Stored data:

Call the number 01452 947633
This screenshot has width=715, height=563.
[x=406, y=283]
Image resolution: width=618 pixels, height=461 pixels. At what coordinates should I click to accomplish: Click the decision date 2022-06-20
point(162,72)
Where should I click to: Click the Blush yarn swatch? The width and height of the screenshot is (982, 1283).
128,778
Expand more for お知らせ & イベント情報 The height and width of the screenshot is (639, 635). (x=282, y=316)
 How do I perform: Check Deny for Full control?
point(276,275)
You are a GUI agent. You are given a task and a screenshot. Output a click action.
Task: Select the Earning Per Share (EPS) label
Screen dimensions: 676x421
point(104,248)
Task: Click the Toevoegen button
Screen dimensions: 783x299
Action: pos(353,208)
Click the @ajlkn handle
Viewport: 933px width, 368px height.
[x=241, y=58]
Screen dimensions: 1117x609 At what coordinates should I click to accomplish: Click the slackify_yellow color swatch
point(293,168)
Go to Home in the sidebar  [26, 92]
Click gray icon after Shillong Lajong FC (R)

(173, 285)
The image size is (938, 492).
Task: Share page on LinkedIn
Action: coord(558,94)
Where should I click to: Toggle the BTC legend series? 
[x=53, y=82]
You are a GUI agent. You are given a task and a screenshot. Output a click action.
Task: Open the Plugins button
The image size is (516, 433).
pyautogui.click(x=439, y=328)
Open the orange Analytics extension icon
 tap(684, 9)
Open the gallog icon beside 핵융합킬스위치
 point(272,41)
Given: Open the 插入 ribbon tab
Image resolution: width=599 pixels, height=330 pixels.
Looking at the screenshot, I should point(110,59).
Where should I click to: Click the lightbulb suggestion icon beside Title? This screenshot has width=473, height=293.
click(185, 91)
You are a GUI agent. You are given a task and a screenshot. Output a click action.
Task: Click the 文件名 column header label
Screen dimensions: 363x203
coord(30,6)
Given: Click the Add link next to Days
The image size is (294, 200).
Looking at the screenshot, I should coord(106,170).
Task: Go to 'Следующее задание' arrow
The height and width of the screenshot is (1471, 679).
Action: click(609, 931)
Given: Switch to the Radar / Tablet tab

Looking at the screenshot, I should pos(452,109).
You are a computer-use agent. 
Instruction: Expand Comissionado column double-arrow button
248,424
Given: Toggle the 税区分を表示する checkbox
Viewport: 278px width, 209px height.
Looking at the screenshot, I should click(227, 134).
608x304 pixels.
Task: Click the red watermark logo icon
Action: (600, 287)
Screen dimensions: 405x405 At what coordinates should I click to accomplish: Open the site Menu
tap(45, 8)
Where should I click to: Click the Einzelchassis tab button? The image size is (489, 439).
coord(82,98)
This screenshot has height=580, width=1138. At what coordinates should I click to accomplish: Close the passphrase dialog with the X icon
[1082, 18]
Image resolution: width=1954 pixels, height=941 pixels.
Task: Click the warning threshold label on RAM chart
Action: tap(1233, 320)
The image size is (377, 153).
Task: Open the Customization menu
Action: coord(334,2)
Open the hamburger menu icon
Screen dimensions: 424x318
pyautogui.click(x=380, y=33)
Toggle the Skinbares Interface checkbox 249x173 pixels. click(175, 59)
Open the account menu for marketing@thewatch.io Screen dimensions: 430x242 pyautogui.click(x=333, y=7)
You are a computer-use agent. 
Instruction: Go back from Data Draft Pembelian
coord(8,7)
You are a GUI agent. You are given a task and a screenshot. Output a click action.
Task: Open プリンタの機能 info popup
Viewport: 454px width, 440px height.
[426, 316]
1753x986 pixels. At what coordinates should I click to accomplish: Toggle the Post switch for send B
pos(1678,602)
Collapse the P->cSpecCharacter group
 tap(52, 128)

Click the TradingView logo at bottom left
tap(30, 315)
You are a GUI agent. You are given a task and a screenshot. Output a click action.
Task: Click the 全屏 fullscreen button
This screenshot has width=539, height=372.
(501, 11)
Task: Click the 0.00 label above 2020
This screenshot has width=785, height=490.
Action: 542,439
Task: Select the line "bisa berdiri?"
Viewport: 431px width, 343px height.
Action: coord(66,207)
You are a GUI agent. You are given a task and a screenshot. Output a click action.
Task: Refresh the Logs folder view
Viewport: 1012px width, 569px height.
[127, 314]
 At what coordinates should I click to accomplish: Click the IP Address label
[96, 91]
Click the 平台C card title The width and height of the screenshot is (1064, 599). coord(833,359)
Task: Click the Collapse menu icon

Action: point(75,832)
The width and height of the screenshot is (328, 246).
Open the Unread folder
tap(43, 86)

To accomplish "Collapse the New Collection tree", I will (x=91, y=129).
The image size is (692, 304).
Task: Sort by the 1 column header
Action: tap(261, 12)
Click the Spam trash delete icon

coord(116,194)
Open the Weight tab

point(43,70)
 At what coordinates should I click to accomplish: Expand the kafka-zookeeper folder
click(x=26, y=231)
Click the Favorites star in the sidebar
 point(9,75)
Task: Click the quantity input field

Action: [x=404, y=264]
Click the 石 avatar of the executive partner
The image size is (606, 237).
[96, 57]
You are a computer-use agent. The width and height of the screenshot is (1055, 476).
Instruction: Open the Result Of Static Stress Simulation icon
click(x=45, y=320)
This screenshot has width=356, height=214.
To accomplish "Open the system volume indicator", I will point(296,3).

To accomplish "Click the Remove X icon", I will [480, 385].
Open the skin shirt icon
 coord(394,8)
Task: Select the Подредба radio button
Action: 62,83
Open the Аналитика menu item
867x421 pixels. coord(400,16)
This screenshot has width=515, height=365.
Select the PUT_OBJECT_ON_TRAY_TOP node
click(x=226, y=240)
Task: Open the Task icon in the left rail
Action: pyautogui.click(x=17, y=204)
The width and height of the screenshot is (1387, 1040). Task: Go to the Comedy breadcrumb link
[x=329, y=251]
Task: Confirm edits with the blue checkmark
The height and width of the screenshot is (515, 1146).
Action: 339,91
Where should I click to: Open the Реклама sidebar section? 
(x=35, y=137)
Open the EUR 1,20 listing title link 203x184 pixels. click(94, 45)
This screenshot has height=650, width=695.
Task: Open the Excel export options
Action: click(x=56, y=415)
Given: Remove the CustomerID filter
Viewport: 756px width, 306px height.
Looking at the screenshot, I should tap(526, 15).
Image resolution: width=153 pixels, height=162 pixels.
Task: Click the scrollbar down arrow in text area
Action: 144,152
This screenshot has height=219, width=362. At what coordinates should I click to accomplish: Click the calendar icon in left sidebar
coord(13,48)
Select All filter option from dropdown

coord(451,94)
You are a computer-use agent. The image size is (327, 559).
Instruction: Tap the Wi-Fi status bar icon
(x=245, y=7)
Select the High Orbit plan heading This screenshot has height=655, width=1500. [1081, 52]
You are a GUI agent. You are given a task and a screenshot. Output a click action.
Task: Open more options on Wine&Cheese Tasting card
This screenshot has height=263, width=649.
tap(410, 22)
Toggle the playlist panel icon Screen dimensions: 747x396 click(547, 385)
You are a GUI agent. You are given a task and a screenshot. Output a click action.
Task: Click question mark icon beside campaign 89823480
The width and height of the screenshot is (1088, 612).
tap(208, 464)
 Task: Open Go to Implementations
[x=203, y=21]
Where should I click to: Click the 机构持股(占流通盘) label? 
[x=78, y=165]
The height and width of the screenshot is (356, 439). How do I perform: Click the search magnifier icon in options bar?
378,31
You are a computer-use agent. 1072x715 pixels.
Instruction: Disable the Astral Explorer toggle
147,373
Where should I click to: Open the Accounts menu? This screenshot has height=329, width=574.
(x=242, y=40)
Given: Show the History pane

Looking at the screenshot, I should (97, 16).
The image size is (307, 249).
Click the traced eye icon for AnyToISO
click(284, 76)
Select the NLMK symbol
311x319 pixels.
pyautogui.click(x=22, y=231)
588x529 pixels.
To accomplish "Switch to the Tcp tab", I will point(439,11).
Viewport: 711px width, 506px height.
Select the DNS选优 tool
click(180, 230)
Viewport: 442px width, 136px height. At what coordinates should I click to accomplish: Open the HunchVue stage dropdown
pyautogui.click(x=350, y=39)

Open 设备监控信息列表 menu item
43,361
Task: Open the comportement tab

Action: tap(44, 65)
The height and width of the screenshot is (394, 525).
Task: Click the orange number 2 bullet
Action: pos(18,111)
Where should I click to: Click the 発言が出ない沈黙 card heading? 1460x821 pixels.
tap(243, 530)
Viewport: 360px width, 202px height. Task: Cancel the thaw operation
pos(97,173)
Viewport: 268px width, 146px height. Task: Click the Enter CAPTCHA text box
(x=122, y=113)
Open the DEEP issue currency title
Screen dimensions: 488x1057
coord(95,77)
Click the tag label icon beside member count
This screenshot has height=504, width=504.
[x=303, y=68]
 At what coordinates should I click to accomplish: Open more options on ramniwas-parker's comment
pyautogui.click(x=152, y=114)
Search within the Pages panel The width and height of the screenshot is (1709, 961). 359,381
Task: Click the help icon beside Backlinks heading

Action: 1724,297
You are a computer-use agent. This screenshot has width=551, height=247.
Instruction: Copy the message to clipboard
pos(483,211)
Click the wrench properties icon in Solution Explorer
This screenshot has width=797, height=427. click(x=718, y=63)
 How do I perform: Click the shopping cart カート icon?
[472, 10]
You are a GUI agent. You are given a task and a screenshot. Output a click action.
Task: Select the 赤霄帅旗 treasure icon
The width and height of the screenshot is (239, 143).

# SET EXERCISE
Recast the lines from the one containing "This screenshot has width=356, height=214." through the one containing "(x=35, y=137)" as a numbered list, leaving out any blank lines.

# REPLY
1. This screenshot has width=356, height=214.
2. To accomplish "Open the system volume indicator", I will point(296,3).
3. To accomplish "Click the Remove X icon", I will [480, 385].
4. Open the skin shirt icon
5.  coord(394,8)
6. Task: Select the Подредба radio button
7. Action: 62,83
8. Open the Аналитика menu item
9. 867x421 pixels. coord(400,16)
10. This screenshot has width=515, height=365.
11. Select the PUT_OBJECT_ON_TRAY_TOP node
12. click(x=226, y=240)
13. Task: Open the Task icon in the left rail
14. Action: pyautogui.click(x=17, y=204)
15. The width and height of the screenshot is (1387, 1040). Task: Go to the Comedy breadcrumb link
16. [x=329, y=251]
17. Task: Confirm edits with the blue checkmark
18. The height and width of the screenshot is (515, 1146).
19. Action: 339,91
20. Where should I click to: Open the Реклама sidebar section? 
21. (x=35, y=137)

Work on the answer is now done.